BOOK VIII. CONTAINING ABOUT TWO DAYS.
1. Chapter i. A wonderful long chapter...
(continued)
Nor is possibility alone sufficient to justify us; we must keep
likewise within the rules of probability. It is, I think, the opinion
of Aristotle; or if not, it is the opinion of some wise man, whose
authority will be as weighty when it is as old, "That it is no excuse
for a poet who relates what is incredible, that the thing related is
really matter of fact." This may perhaps be allowed true with regard
to poetry, but it may be thought impracticable to extend it to the
historian; for he is obliged to record matters as he finds them,
though they may be of so extraordinary a nature as will require no
small degree of historical faith to swallow them. Such was the
successless armament of Xerxes described by Herodotus, or the
successful expedition of Alexander related by Arrian. Such of later
years was the victory of Agincourt obtained by Harry the Fifth, or
that of Narva won by Charles the Twelfth of Sweden. All which
instances, the more we reflect on them, appear still the more
astonishing.
Such facts, however, as they occur in the thread of the story, nay,
indeed, as they constitute the essential parts of it, the historian is
not only justifiable in recording as they really happened, but indeed
would be unpardonable should he omit or alter them. But there are
other facts not of such consequence nor so necessary, which, though
ever so well attested, may nevertheless be sacrificed to oblivion in
complacence to the scepticism of a reader. Such is that memorable
story of the ghost of George Villiers, which might with more propriety
have been made a present of to Dr Drelincourt, to have kept the ghost
of Mrs Veale company, at the head of his Discourse upon Death, than
have been introduced into so solemn a work as the History of the
Rebellion.
To say the truth, if the historian will confine himself to what really
happened, and utterly reject any circumstance, which, though never so
well attested, he must be well assured is false, he will sometimes
fall into the marvellous, but never into the incredible. He will often
raise the wonder and surprize of his reader, but never that
incredulous hatred mentioned by Horace. It is by falling into fiction,
therefore, that we generally offend against this rule, of deserting
probability, which the historian seldom, if ever, quits, till he
forsakes his character and commences a writer of romance.
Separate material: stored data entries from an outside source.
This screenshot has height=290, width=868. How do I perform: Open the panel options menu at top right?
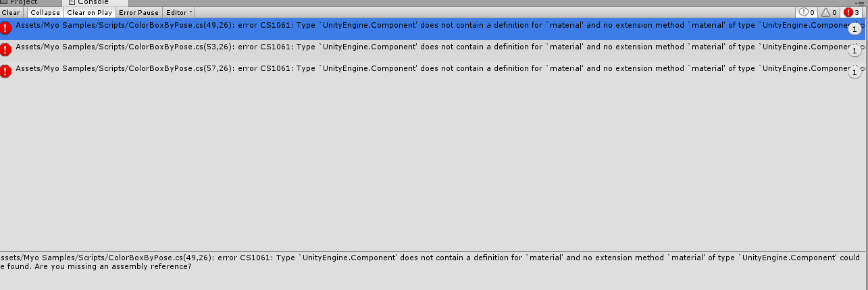860,3
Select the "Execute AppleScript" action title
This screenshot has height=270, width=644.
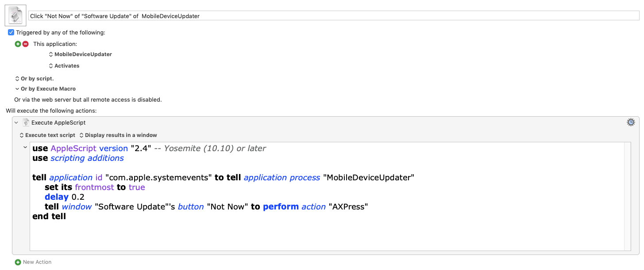pyautogui.click(x=58, y=122)
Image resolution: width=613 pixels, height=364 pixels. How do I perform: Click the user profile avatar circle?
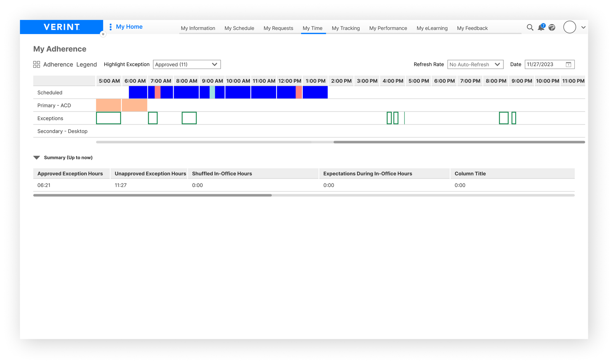[569, 27]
In this,
however, those historians who relate public transactions, have the
advantage of us who confine ourselves to scenes of private life. The
credit of the former is by common notoriety supported for a long time;
and public records, with the concurrent testimony of many authors,
bear evidence to their truth in future ages. Thus a Trajan and an
Antoninus, a Nero and a Caligula, have all met with the belief of
posterity; and no one doubts but that men so very good, and so very
bad, were once the masters of mankind.